Originally Posted By: Georgia Bulldogs
One big red flag to me.

The affair she had the end of last summer was with a co-worker.

You claim she ended it, but does she/did she continue to work with the guy?

Did she continue to travel with the guy?


We're both military so there's no choice. If I tell the other spouse, I can't control what she will do with the information. She could end both their careers. The OM knows I know everything and in my wife's no-contact letter she told him if he talks to her I will ruin their careers. OM leaves the unit in a couple months. He has a young child he is fearful of losing. At many times I have been angry and wanted to go nuclear and just tell everyone, but ending my WAW's career would ensure I would never see her again. My mother has tried to convince me that I would feel terrible if I took this route. I'm not considering it, but I'm not going to tell you it hasn't crossed my mind.

My WAW had convinced herself she was in love with OM, convinced herself that he was some ideal father figure, but realized afterwards how stupid she had been. But I believe she ended up having to justify he affair to herself and convinced herself that my prior problems were the cause and, thus, she just doesn't have those butterflies anymore.

Quote:

Because you are both Christians, you should be talking to and getting support from your Pastor too.


I emailed our pastor two months ago to ask for a list of therapists they recommend (our pastor doesn't do counseling himself, it seems). She flipped out and told me she didn't want our church involved until we both decided together. I believe she initially thought I had talked to the pastor about our problem rather than just seeking a list of counselors.

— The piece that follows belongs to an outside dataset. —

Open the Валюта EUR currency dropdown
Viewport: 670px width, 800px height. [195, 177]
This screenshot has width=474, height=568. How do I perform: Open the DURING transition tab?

My best friend believes I should take her up on the offer for coffee, if not in two days then this weekend or next week perhaps. He knows she is a very strong woman and wants a strong husband (who I was before the depression, I suppose). He believes I should go in there and tell her we have something worth saving and that I'm not gonna let her give up on it with out a fight, that the marriage counselor was a joke and we need to remember how to talk like adults and figure this out, that she needs to stop running away and we're gonna work out the all the little issues we had. That we have something special and she isn't going to ruin it because she is scared to talk, and that I need to start acting like the strong husband I was and want to be once again. Essentially he thinks I need to be strong and tell her we're going to work through it and when ever she is ready I will help her move back in. Then ask if she has any questions, excuse myself, and leave.

She expects me to show up wimper and cry, ask why and beg. That will be her wall and defence plan, but my friend suggests that I go in swinging because she is a strong woman but she wants a strong man.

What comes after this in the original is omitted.